Wahoo and his dad Mickey, an expert animal wrangler, are broke and need to take a job staging some intense survivalist scenes with Alice and Beulah for Derek's show. There is just one problem: Derek doesn't know a thing about wild animals and is only interested in looking as rugged and awesome on camera as possible (by hiring others to make him look that way); he even has a Crocodile Hunter-inspired fake accent. Mickey and Wahoo are nervous about what might happen while Derek attempts to wrestle with the animals on camera. If he really makes Alice angry, will she bite him… or worse?

You have probably already heard of Carl Hiaasen's other books—Hoot, Flush, and Scat (well somebody has some crazy cute book covers… )—since they have been making the rounds in elementary and middle schools throughout the country for years. Hoot won the Newbury Honor award and was made into a movie, and Chomp—whichis the next book in this collection of environmental adventures, published in 2012—is just as fun and exciting as its predecessor.
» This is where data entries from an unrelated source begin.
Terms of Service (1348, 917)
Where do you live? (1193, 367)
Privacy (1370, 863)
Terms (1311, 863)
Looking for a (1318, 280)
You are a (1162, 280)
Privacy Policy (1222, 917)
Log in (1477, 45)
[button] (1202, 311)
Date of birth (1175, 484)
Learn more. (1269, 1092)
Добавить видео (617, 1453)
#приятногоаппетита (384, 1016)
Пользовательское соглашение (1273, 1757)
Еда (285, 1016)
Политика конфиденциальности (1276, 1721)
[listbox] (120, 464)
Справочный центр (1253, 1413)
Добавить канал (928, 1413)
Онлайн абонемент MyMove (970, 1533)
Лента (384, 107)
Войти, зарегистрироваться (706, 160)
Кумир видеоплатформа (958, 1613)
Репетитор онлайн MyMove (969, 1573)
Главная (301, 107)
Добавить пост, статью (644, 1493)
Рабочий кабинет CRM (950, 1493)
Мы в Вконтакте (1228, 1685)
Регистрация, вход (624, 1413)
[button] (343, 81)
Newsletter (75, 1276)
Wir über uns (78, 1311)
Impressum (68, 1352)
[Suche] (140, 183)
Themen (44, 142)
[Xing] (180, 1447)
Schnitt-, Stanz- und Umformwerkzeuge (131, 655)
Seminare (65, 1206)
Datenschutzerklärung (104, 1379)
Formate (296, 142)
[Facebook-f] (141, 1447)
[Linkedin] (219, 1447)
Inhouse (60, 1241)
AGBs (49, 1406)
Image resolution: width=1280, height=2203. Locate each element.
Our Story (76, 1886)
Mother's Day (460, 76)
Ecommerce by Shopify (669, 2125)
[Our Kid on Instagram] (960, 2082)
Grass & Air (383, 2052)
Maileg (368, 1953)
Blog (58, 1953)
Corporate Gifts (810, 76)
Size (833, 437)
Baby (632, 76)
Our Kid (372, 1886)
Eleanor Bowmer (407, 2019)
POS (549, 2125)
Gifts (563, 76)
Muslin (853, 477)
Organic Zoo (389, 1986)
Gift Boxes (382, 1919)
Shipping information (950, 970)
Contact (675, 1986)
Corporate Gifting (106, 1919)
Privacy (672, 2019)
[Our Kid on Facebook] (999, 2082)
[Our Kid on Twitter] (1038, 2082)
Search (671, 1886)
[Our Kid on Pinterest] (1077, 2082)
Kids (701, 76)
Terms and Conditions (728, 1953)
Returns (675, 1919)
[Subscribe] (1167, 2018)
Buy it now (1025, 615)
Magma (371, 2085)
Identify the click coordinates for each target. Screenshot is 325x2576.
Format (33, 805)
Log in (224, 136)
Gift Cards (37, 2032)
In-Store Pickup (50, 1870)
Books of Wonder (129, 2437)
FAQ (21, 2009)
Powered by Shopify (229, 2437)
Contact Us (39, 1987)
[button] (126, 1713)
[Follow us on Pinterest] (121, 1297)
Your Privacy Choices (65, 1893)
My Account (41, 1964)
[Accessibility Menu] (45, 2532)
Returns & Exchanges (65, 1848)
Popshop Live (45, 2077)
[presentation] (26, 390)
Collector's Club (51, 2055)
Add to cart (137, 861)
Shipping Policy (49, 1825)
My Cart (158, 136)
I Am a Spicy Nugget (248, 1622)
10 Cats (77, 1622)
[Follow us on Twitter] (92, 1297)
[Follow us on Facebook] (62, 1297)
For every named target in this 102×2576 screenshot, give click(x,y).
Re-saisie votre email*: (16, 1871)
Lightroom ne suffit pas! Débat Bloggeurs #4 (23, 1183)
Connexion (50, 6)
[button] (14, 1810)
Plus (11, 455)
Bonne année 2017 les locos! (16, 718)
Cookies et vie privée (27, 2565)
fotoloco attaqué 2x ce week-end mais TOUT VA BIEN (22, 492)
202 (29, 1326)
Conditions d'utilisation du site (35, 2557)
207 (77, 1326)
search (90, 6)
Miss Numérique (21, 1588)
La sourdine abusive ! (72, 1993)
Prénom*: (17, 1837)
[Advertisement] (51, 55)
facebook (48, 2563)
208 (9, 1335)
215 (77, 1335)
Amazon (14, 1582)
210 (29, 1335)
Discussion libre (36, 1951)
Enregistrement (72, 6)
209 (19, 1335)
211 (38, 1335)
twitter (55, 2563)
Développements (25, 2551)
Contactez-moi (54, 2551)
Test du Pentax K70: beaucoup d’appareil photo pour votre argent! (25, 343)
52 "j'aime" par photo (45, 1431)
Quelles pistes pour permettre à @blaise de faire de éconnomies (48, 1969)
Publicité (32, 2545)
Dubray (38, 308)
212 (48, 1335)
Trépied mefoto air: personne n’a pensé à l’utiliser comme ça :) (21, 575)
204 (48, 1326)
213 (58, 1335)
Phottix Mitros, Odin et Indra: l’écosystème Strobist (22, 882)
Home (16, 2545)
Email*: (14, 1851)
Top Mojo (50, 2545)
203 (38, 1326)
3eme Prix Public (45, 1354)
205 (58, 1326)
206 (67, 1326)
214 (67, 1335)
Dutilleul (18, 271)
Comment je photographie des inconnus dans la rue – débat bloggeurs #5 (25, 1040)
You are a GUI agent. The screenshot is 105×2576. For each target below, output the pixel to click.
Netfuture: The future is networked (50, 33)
Hiaasen's eco-adventure stories are, at their core, about respecting and protecting wildlife. Wahoo and his dad are both good stewards (that's fancy for caretakers) of Florida's lost, injured, and unwanted wild animals. What is Derek? He is a menace to all things natural.

Click here to really get yourself in the mood for this exciting eco-adventure.

 

What is Chomp About and Why Should I Care?

Chomp is all about respecting animals and nature, and being a good steward of the earth (a.k.a. living a green life). It's also about the importance of being real and not faking your way through life, of living—if you will—kind of like animals, who are as real as you can get.

Think about it this way: If you are a frog, there is no benefit in acting like a crocodile and moseying up to your crocodile neighbor and saying, "Hey, I'm starving! Know any good places to get a bite around here?"

The same is true for humans: If we pretend to be something we are not, we can get eaten alive.

The reality TV star Derek Badger does not have an ounce of integrity. He is a proud poser (someone who acts like someone they are not) through and through. As long as he makes a lot of money and has a great big fan club that thinks he is the ultimate outdoorsman, he doesn't care about much else. And because he doesn't care about being good at what he does (as long as he looks good), he gets pretty beat up in the wilderness of the Everglades when he can't take care of himself.

Not that you are going out adventuring in the wilderness, but think about it—if you don't read Chomp for class but pretend that you did, and your teacher calls on you to tell the class about the book, you will probably get into some big trouble if you start to babbling on about alligators who eat cheese instead of frogs and secret jungle princesses. Get the picture?

Chomp gives our brains plenty to chew on.

Nom nom nom.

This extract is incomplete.